I am jumping on Elizabeth’s reading bandwagon, but looking at it from several angles. I understand that writers need to read, but I often see my reading time as procrastination of my writing time. I’ve also found some new authors I’d like to read, some have been on my list for a while because I found them charming at a writers’ conference, and some because they were repeatedly recommended. Re-reading Jennifer Crusie (several of her stories) and Loretta Chase have joined the list because aspects of their writing came up that I want to go back and review (reading like a writer). I’ve also added some nonfiction to my list.

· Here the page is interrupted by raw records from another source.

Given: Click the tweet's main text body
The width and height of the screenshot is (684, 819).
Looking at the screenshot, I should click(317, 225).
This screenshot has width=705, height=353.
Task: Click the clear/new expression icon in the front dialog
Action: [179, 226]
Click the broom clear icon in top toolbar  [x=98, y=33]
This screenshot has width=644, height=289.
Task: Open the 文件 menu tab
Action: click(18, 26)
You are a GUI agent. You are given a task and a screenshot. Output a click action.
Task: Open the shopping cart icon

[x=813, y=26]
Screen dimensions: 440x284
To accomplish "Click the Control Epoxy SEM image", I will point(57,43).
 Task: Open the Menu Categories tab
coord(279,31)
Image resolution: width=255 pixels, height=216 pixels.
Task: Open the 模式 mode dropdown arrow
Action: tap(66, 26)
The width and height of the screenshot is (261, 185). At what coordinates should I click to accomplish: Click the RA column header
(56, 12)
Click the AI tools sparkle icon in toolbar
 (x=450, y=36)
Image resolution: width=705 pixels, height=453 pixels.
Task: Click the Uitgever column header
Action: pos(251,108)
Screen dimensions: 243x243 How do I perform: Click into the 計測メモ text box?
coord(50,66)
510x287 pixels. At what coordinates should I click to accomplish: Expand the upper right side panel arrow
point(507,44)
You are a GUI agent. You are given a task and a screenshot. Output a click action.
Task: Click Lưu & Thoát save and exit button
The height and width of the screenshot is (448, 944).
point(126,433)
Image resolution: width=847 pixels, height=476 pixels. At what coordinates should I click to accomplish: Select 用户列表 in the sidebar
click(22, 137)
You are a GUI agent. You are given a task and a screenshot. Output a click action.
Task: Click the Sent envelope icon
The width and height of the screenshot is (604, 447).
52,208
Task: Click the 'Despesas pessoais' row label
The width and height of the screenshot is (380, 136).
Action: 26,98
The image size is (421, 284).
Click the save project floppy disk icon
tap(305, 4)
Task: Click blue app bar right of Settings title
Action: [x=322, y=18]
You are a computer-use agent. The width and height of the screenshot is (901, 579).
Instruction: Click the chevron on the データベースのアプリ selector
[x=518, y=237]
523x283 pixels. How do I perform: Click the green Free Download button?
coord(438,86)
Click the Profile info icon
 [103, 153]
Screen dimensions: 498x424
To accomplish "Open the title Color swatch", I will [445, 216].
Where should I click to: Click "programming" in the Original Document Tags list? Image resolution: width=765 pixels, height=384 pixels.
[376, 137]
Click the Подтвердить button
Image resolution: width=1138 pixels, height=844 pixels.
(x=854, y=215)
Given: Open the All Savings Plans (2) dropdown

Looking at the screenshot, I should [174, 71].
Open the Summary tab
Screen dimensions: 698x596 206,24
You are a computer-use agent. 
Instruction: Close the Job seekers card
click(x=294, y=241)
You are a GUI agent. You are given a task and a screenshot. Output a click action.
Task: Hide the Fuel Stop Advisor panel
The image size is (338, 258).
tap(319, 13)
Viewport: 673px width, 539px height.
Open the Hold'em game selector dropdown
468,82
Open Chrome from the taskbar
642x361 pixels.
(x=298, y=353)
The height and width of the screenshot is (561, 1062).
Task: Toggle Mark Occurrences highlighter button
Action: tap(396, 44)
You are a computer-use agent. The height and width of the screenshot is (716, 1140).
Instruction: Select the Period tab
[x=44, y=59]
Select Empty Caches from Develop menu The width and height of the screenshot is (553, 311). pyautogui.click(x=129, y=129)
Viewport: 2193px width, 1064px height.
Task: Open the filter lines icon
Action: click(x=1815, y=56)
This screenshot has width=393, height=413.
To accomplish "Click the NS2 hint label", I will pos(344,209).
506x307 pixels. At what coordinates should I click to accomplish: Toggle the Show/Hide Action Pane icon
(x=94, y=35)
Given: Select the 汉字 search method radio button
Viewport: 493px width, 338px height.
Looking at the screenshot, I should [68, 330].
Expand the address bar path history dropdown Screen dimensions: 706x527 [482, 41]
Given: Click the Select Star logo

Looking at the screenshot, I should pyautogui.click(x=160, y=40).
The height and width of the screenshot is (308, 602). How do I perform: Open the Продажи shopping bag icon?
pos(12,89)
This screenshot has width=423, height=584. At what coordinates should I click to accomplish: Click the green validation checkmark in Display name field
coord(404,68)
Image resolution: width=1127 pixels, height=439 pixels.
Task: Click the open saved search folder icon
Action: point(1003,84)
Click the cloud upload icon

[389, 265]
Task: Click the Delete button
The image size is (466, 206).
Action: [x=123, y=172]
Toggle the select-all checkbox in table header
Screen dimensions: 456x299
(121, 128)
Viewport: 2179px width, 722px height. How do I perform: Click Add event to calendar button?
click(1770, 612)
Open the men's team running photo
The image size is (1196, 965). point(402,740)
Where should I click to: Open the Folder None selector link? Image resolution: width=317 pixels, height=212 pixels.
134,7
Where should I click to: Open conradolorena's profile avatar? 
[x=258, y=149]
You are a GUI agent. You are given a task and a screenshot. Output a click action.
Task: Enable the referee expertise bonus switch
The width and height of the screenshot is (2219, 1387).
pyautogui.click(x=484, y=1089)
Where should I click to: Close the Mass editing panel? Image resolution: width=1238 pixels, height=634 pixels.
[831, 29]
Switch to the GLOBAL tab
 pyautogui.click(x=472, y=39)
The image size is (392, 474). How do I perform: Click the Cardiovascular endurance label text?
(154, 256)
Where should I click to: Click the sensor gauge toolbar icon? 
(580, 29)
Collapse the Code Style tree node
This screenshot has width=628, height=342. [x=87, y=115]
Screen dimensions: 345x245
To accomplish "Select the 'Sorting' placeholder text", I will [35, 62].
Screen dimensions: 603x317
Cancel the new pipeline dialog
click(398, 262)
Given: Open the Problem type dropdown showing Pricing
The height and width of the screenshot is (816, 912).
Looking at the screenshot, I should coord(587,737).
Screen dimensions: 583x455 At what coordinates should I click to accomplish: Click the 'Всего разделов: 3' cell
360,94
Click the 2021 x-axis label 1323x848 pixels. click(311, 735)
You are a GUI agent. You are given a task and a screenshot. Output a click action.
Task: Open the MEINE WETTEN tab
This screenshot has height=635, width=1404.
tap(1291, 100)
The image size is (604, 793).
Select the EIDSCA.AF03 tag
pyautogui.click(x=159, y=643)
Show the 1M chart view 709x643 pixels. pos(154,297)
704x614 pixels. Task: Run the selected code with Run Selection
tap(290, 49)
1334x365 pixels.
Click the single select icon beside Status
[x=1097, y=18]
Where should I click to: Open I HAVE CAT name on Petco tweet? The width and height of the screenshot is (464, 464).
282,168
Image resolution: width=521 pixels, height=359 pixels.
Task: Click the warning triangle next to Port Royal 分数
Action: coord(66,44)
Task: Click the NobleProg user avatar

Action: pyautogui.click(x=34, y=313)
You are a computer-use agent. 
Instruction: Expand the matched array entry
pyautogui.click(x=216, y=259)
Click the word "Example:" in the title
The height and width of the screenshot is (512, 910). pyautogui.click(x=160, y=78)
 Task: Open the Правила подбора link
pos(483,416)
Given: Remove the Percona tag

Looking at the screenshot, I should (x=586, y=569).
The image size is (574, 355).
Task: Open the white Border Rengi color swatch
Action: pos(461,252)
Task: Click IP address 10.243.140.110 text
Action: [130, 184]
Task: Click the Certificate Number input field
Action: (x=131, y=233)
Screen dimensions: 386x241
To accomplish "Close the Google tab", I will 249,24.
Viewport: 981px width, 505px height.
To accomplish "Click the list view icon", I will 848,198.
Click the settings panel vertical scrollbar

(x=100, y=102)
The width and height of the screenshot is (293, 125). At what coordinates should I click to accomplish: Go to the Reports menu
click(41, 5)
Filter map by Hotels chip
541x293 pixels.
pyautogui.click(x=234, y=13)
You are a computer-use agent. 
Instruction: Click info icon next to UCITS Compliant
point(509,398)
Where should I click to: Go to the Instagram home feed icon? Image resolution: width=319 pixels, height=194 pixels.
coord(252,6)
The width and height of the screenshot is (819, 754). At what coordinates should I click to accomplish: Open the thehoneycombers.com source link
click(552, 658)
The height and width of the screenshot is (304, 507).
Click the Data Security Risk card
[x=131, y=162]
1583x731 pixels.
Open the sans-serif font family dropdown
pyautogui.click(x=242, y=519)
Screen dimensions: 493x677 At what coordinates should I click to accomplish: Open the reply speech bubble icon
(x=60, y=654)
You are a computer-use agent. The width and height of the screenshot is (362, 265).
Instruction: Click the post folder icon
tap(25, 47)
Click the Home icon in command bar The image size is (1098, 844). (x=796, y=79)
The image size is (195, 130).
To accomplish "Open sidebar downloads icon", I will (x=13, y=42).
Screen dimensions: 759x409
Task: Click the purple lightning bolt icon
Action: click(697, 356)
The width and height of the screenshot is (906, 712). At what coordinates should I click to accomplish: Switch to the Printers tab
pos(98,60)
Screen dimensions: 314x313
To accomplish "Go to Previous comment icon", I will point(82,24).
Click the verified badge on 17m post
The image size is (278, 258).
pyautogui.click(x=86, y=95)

Several authors that I haven’t read come up repeatedly in searches, what-you’d-like-based-on-recent, and recommendations – Farrah Rochon, Joanna Bourne, and Darynda Jones, among others. Many of these were mentioned for their unique voices. There are several authors I can think of with unique voices – you could pick up a couple of plain typed pages from one of their stories and know that you’re reading Susan Elizabeth Phillips, Julia Quinn, or Jayne Anne Krentz. I’m re-reading one right now by Krentz and one aspect of her voice is the dry humor and short declarative sentences used by her characters in their speech patterns. I wonder why the pages haven’t turned to dust. I recently read one by Julie Ann Long and one aspect of her voice is vocal emphasis in dialogue. There are a lot of words in dialogue that are italicized for emphasis. As I read, I tried to decide if there are too many of them. I suppose the fact that I noticed suggests there are too many, but I wasn’t tempted to throw the book at the wall, either
There is some old nonfiction that I want to finally read or re-read. My favorite Romance Sociology ladies, Jennifer Lois and Joanna Gregson, had an article in Gender & Society – “Sneers and Leers: Romance Writers and Gendered Sexual Stigma.” Sarah Frantz and Eric Sellinger edited “New Approaches to Popular Romance Fiction; Critical Essays” (McFarland, 2012). Catherine Roach had “Happily Ever After: The Romance Story in Popular Culture” published in late 2015 (Indiana University Press).
Have we added sufficiently to your procrastination To Be Read pile? Anything more to add?